The Council’s final proposal adopted all the elements of its preliminary preferred alternative from November 2018 (See Winter 2018 Newsletter) with some modest refinements mainly related to the process for issuing limited entry permits. To support the Council’s decision, NMFS provided a Preliminary Draft Environmental Impact Statement (DEIS), which describes the Council’s preferred alternative, along with other alternatives the Council considered, and assesses the anticipated environmental effects stemming from using this new gear. NMFS plans to publish the DEIS for public comment in 2020, incorporating additional data from gear use under EFPs in 2019. Implementing a new gear, and especially a limited entry permit process, requires a long and involved regulatory process, so the regulations are unlikely to be finalized before 2021 at the earliest. Once in place, West Coast fishermen will be able to use this environmentally friendly gear to supply fresh, high quality swordfish to markets, reducing our reliance on less well-managed foreign fisheries.

Council recommends exempted fishing permit on use of deep-set buoy gear at night 

In September the Council approved an exempted fishing permit application submitted by Nathan Perez and Thomas Carson to fish a modified configuration of both standard and linked night-set buoy gear (fishing the gear at night). The Council recommended that National Marine Fisheries Service issue the permit with a 100 percent observer coverage requirement.

So far EFP holders have been required to use deep-set buoy gear during the day, when swordfish stay well below the surface, following their food sources’ daily migration from below the thermocline during daylight to nearer the surface at night. Other gear types that target swordfish at night present a higher risk of bycatch of other species, including protected species. (Deep-set buoy gear has a number of characteristics that make it low-bycatch gear, including the ability to quickly retrieve the gear and release unwanted species in good condition.)

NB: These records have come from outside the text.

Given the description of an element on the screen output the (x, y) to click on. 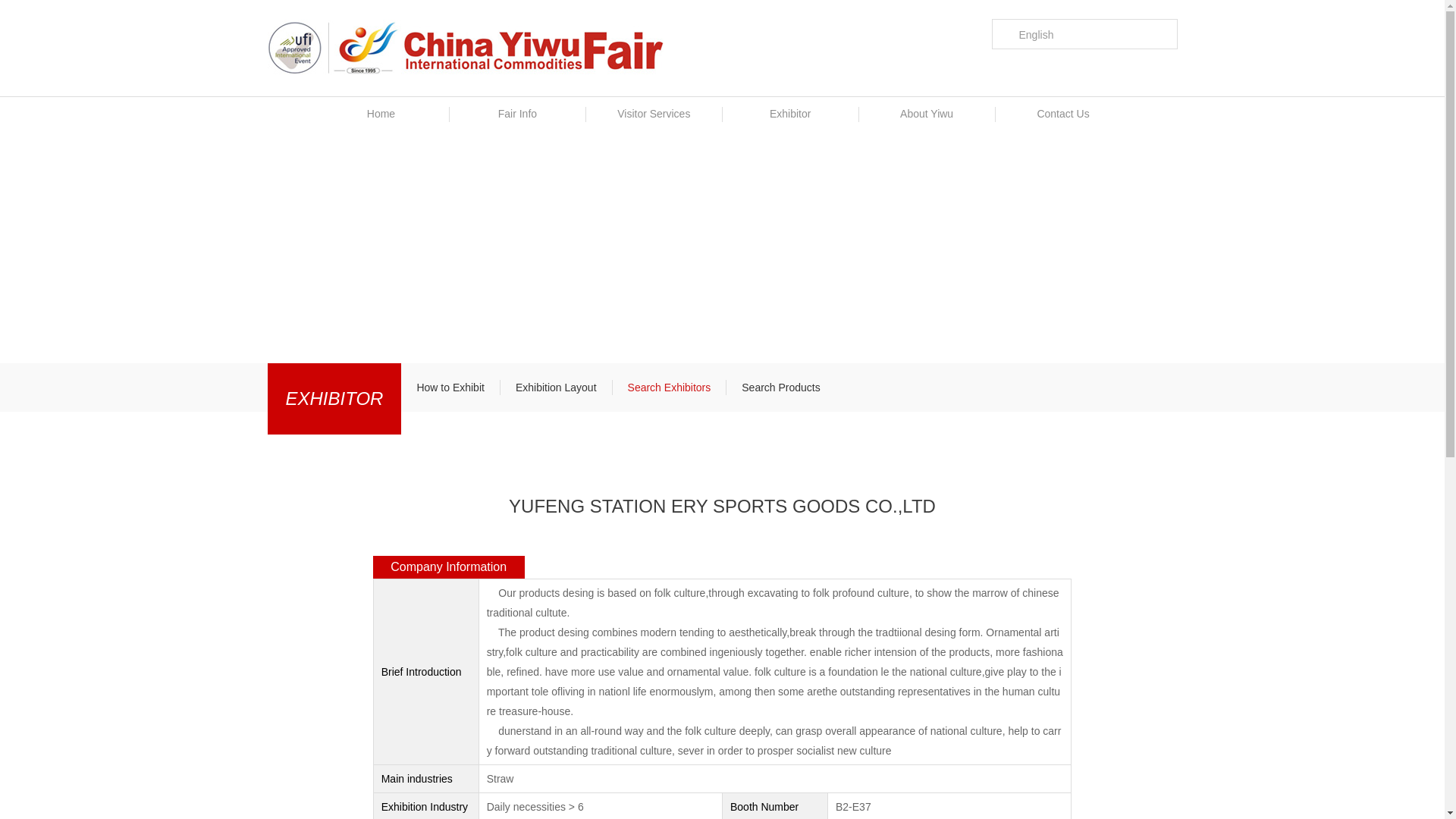
Search Exhibitors (669, 387)
Home (380, 114)
Exhibition Layout (555, 387)
Exhibitor (790, 114)
About Yiwu (926, 114)
Fair Info (516, 114)
Visitor Services (653, 114)
Contact Us (1062, 114)
Search Products (780, 387)
How to Exhibit (450, 387)
Given the description of an element on the screen output the (x, y) to click on. 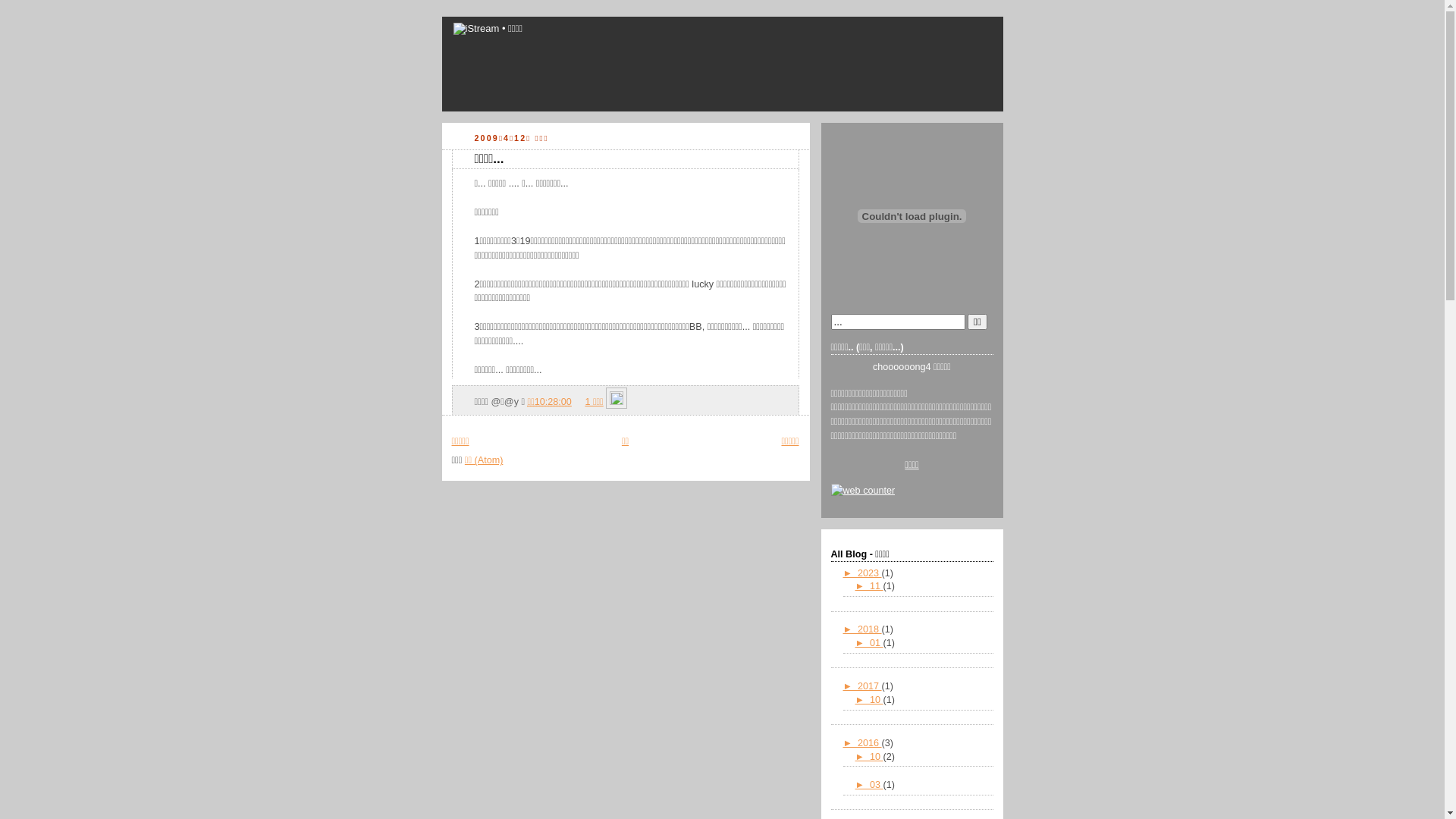
2016 Element type: text (869, 742)
10 Element type: text (876, 699)
10 Element type: text (876, 756)
01 Element type: text (876, 642)
2023 Element type: text (869, 572)
2017 Element type: text (869, 685)
03 Element type: text (876, 784)
11 Element type: text (876, 585)
2018 Element type: text (869, 629)
Given the description of an element on the screen output the (x, y) to click on. 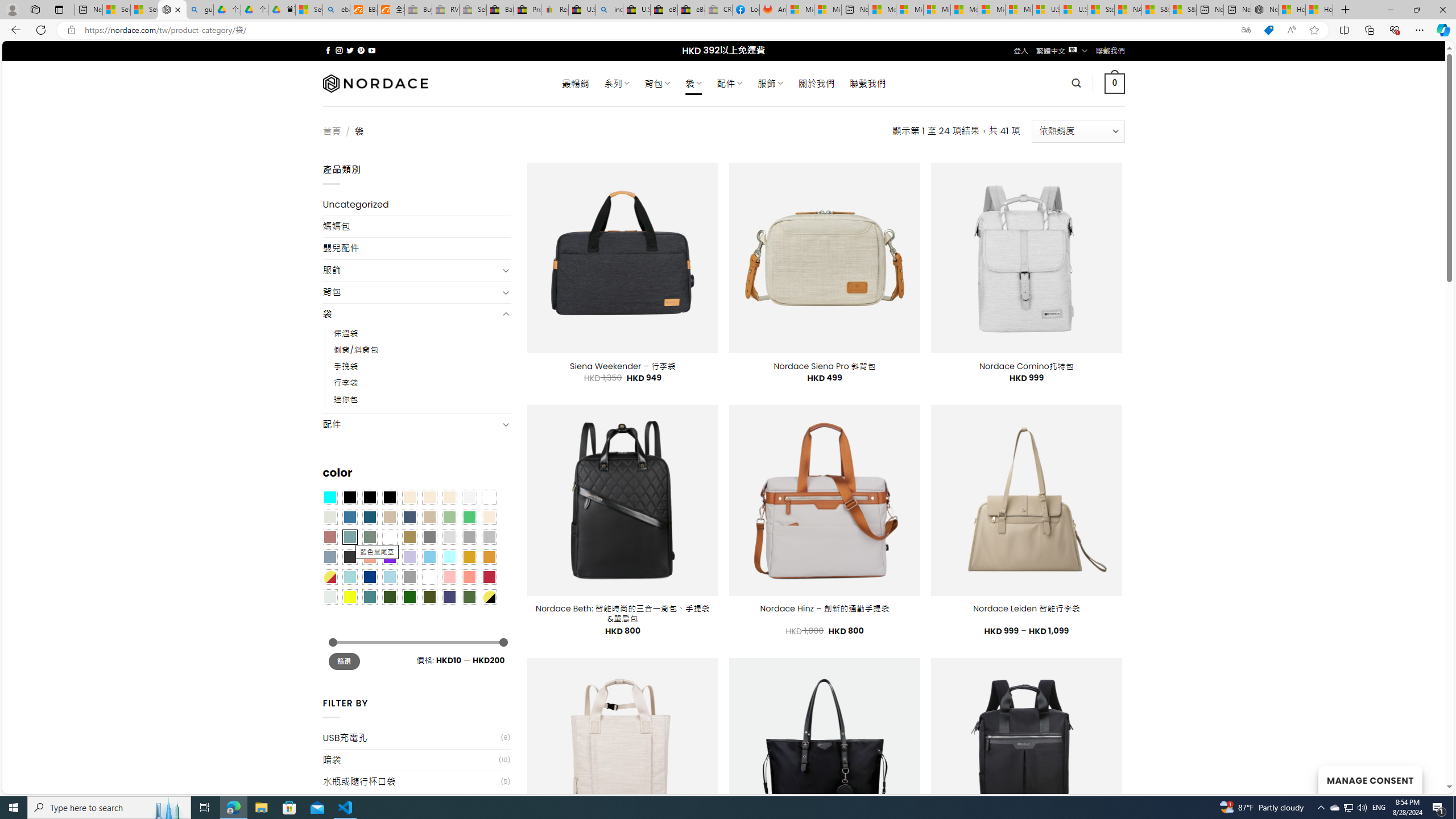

Perez and Carson propose testing the gear at night during winter months. Researchers have tested the gear at night at shallow depths, but found catch was dominated by blue sharks, an undesirable species. However, according to Perez and Carson, anglers using rod and reel have found it possible to catch swordfish at night at about 300 feet, suggesting that deep-set buoy gear could be effective while staying out of the high bycatch daytime surface zone. The proponents argue that night use in December and January could increase the economic viability of the gear.

It is hoped that the EFP will result in useful information to make the gear more economically attractive without compromising its environmentally-friendly characteristics.